O'Brien, Cyrus James, U. of Michigan, Ann Arbor, MI - To aid research on 'Carceral Conversions: Discipline and Religion in a 'Faith- and Character-Based' Prison,' supervised by Dr. Paul C. Johnson
Preliminary abstract: This project engages three persistent and overarching concerns within anthropology: how people are shaped by institutions, how people shape themselves through religious practices and discourses, and what it means to be a rational, self-regulated human-being. This research brings these concerns together in the study of a faith- and character-based prison in the United States, focusing on interactions that take place within religious and rehabilitative programs facilitated by community volunteers.
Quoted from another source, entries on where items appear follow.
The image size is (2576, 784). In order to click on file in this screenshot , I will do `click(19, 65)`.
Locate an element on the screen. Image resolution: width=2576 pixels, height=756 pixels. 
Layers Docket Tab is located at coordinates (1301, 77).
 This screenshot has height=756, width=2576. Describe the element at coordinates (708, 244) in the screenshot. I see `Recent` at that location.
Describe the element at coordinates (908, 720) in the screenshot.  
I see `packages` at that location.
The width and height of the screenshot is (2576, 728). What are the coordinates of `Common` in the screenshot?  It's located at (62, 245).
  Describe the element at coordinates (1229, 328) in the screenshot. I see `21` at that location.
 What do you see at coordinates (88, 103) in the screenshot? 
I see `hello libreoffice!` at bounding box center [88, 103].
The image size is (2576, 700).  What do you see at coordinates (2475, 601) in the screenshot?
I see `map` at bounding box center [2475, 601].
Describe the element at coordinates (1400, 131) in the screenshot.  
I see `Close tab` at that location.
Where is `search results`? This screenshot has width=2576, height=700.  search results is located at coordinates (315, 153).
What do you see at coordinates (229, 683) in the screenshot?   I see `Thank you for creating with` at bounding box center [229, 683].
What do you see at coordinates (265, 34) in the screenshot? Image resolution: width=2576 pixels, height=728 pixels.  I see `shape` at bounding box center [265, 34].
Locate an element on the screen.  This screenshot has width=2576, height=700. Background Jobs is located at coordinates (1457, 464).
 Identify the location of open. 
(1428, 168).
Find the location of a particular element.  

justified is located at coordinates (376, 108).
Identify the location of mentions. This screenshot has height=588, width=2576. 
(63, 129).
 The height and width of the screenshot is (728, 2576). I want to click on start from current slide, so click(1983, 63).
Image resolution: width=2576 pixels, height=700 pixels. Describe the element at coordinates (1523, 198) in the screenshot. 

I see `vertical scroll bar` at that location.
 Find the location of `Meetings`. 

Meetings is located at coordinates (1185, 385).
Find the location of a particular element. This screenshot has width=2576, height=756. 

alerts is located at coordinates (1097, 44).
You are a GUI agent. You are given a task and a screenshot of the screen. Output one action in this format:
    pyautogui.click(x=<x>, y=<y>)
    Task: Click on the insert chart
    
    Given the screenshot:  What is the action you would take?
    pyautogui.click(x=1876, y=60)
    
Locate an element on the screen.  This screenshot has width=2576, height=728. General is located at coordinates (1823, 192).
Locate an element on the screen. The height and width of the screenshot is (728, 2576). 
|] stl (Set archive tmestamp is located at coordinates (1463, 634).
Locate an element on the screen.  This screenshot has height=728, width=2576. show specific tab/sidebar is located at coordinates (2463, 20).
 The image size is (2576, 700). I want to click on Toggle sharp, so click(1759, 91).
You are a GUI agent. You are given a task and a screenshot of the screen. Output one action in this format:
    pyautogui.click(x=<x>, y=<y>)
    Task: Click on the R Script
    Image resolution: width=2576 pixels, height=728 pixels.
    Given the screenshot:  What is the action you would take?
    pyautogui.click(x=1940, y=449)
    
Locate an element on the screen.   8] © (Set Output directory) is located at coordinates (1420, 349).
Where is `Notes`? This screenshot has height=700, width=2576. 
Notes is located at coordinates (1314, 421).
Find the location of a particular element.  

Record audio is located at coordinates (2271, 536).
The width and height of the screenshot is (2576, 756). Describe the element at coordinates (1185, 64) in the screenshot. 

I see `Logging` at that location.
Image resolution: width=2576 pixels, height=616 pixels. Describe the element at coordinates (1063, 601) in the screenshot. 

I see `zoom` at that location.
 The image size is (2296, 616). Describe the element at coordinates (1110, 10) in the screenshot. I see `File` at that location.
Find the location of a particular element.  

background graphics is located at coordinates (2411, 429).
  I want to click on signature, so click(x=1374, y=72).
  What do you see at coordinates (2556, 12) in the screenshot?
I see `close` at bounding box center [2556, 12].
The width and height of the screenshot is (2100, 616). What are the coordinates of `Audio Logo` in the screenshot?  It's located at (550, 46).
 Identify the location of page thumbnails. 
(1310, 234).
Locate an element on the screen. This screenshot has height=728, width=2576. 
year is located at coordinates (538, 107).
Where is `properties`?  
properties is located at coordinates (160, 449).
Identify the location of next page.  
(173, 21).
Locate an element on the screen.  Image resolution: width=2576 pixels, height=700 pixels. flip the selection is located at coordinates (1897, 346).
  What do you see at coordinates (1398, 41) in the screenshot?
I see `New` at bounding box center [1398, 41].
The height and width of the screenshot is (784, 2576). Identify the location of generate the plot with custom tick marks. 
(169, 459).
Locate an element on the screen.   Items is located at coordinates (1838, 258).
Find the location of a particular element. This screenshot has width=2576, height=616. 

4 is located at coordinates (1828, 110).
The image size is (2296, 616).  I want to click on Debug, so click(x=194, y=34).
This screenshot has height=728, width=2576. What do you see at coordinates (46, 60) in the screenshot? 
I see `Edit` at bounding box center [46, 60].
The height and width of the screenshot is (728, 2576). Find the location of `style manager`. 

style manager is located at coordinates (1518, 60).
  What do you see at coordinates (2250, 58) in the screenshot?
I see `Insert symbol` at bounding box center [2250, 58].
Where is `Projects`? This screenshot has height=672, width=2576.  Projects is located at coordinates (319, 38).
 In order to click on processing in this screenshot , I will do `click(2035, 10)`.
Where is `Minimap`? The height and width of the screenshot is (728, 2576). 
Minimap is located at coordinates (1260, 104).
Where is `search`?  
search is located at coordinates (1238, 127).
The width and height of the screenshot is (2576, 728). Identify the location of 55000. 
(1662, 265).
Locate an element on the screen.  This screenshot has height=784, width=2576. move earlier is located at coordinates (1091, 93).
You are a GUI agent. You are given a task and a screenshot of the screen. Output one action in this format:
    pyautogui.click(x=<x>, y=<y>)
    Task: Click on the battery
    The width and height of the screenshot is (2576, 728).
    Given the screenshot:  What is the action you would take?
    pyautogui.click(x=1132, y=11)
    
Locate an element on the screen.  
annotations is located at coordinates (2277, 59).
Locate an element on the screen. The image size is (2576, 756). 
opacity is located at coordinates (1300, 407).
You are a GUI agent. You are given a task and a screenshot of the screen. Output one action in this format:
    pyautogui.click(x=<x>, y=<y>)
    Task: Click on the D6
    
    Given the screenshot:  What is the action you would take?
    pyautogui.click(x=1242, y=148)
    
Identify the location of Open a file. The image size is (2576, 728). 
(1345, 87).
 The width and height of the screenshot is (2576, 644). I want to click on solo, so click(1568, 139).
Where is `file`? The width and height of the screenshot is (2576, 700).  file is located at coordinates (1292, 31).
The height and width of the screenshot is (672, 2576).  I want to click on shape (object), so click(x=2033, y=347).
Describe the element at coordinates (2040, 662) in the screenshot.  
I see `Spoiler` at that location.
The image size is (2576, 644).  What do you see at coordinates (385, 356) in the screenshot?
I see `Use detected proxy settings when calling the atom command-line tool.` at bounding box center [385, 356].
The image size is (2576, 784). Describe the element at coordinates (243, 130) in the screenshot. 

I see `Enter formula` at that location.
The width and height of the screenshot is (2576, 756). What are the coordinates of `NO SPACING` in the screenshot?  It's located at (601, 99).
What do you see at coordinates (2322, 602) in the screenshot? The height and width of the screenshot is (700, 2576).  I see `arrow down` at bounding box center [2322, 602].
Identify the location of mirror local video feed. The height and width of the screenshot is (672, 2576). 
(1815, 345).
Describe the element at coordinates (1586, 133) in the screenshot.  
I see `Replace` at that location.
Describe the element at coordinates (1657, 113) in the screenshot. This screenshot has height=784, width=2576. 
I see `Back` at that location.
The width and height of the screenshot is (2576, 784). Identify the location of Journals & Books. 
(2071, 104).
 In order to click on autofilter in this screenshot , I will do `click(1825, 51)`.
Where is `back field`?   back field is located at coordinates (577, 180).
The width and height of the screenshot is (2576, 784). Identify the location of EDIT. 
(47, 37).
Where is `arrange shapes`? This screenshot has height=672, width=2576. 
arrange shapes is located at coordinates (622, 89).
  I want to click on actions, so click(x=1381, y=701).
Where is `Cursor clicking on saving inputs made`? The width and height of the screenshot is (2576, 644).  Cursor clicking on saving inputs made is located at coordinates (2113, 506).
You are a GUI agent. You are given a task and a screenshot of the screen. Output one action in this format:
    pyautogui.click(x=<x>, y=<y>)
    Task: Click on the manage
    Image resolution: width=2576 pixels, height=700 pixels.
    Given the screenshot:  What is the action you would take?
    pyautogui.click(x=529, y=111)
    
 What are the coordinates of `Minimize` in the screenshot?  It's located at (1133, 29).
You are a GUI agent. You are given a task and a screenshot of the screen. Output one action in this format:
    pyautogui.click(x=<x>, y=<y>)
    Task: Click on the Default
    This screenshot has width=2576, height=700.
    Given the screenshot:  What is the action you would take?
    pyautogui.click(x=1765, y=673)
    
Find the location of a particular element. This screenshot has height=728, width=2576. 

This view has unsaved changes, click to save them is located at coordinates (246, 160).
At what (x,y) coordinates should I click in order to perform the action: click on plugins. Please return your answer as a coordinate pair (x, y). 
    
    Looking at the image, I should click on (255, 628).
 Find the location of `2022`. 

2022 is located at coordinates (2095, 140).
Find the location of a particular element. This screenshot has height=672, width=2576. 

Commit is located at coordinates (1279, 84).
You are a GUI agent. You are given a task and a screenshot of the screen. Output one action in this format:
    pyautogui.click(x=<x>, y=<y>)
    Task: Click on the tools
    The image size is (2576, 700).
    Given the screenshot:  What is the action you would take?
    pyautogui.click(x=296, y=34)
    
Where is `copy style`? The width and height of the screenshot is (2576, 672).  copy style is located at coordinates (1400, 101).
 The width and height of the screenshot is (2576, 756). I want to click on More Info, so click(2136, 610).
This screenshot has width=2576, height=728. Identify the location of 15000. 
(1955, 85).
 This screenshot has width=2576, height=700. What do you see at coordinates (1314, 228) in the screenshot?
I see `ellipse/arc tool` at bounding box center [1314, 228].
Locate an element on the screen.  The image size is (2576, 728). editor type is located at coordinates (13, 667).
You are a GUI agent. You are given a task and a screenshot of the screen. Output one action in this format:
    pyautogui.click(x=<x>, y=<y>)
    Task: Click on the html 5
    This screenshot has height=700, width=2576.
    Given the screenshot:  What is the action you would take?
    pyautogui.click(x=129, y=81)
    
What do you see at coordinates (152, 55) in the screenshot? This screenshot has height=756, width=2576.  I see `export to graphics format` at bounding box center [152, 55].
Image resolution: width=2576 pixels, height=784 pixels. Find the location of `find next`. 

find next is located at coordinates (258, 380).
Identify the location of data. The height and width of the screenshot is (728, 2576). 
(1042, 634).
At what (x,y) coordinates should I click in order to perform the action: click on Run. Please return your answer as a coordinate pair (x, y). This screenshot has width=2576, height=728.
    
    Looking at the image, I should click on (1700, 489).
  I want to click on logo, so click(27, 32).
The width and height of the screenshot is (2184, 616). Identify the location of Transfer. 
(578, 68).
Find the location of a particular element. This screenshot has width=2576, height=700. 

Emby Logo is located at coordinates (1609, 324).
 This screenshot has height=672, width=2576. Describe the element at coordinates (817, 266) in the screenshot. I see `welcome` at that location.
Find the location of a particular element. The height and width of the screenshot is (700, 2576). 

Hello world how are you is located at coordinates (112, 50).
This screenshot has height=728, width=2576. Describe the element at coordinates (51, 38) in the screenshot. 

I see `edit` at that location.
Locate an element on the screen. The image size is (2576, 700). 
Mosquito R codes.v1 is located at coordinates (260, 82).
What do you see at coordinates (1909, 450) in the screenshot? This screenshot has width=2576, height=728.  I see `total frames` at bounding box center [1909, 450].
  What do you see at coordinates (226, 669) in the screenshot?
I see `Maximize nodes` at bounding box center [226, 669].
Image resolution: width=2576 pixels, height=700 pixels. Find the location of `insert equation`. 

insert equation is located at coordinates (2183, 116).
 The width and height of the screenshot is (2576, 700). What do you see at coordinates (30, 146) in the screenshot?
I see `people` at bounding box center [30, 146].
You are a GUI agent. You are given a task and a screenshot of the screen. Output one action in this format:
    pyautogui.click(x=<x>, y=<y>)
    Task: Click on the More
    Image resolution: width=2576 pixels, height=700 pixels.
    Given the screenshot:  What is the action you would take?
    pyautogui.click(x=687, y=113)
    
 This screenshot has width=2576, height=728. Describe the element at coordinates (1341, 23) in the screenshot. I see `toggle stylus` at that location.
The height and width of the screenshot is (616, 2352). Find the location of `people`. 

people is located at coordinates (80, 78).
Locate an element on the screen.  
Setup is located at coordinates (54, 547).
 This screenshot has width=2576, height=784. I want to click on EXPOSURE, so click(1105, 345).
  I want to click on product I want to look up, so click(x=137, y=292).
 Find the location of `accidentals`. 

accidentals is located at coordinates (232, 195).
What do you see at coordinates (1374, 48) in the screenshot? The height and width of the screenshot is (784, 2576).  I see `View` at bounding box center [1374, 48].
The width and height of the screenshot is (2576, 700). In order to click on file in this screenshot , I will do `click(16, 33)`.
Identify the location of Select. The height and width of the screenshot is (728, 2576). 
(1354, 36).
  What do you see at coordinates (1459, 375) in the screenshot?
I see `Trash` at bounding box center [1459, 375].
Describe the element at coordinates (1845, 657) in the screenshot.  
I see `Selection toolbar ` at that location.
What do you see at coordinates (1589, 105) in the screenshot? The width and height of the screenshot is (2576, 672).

It pays close attention to the practices by which people work to shape themselves within an institution known principally for its disciplining mechanisms, putting theories that posit the subject as a product of disciplinary technologies in conjunction with theories of the subject as a product of self-fashioning. I explore in ethnographic terms the types of personhood people in prison cultivate, the types of work they do to construct particular forms of subjectivity, and the extent to which their work on themselves is socially recognized. By following former prisoners and volunteers into social and institutional spaces beyond the prison, this research is an institutional ethnography that seeks to understand not only how the prison is shaped by its internal logics, but also how it is impacted by interactions and events that take place outside its boundaries. Through an examination of religious and rehabilitative programs that are developed and administered by prisoners and volunteers, this project seeks to make visible the requirements of citizenship in a society characterized by racialized mass incarceration.